The White House’s terrible, horrible Friday spills over… Why the IRS story packs a bigger political punch… The White House’s slow response to both the IRS and Benghazi stories… Q&A time for Obama: He holds joint press conference with British PM David Cameron at 11:15 am ET… Recapping Rand Paul’s speech in Cedar Rapids, IA… New Gomez internal shows him trailing Markey by just 3 pts… New Cuccinelli ad focuses on the economy, taxes.. And Herseth Sandlin won’t run in SD.

Pablo Martinez Monsivais / AP

White House Press Secretary Jay Carney during his daily news briefing at the White House, Friday, May, 10, 2013. Carney responded on Senate Minority Leader Mitch McConnell, R-Ky, calling on top-to-bottom review of the Obama administration after the IRS admitted that it had targeted conservative groups during the 2012 election.
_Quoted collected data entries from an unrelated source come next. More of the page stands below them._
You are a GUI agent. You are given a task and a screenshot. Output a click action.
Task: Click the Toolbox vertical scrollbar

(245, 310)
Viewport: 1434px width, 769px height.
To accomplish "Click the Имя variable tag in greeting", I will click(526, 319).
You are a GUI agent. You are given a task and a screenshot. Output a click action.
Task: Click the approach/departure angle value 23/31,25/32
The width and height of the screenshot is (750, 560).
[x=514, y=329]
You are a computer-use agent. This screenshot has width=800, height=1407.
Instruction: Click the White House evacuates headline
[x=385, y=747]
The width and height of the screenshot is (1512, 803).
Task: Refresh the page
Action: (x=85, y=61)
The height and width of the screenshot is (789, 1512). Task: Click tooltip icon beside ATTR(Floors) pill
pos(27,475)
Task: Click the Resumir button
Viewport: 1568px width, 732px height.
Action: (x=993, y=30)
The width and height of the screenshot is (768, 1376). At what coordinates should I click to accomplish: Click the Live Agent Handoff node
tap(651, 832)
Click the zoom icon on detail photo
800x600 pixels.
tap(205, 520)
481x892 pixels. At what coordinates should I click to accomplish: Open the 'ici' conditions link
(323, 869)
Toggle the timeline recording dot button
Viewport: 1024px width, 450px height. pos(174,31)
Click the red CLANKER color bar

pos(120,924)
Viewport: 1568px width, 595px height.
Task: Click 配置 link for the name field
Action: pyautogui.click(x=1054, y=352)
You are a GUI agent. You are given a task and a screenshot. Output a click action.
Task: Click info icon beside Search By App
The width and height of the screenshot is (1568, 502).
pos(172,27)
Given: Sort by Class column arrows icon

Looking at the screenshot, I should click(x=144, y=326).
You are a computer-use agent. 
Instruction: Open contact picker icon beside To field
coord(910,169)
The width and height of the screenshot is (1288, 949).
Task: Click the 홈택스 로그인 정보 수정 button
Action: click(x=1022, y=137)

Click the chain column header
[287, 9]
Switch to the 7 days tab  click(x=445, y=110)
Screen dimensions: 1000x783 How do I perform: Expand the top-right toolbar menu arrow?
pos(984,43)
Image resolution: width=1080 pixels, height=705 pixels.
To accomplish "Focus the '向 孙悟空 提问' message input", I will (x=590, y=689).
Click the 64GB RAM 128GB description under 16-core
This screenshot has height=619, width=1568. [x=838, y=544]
*** The White House’s terrible, horrible Friday spills over: Everything that happened last Friday -- the reporting on the revisions to the Benghazi talking points, the news that the IRS had targeted conservative groups, reporters pummeling White House Press Secretary Jay Carney at his briefing -- represented the White House’s worst day since the first presidential debate. And it all spilled over to the Sunday shows and today’s news. As the Washington Post now reports, “At various points over the past two years, Internal Revenue Service officials singled out for scrutiny not only groups with ‘tea party’ or ‘patriot’ in their names but also nonprofit groups that criticized the government and sought to educate Americans about the U.S. Constitution, according to documents in an audit conducted by the agency’s inspector general.” Indeed, the IRS story is bigger long-term problem for the Obama administration than perhaps it realized on Friday afternoon when its initial response lacked a real sense of outrage.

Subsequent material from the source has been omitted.